▸ TASK INSTRUCTIONS:
Pull every line with "computer" from the material.

Content starts

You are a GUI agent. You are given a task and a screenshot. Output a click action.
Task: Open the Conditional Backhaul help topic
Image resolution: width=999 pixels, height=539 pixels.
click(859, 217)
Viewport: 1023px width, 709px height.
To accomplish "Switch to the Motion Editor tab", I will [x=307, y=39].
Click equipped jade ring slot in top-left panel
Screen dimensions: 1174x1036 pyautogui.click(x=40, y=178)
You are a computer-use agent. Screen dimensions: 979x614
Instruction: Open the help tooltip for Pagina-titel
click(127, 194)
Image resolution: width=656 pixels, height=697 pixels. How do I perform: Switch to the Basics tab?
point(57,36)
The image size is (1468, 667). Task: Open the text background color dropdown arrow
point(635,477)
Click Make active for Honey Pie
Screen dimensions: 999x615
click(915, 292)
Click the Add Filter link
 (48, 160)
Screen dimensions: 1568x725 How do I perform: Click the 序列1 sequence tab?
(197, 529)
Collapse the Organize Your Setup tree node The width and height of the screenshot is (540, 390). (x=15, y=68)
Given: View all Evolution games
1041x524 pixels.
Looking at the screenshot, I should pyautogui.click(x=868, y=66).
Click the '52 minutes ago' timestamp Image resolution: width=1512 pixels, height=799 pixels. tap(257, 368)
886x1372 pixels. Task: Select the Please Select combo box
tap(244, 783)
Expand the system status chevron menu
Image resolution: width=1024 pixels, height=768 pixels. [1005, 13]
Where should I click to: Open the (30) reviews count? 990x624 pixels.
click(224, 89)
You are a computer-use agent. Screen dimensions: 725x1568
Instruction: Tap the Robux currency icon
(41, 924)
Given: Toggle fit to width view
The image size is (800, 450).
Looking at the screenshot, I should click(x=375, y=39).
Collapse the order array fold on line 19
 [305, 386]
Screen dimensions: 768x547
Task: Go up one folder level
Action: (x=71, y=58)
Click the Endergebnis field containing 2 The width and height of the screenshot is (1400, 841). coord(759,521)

Content ends

▸ REPLY:
You are a computer-use agent. Screen dimensions: 979x614
You are a computer-use agent. Screen dimensions: 725x1568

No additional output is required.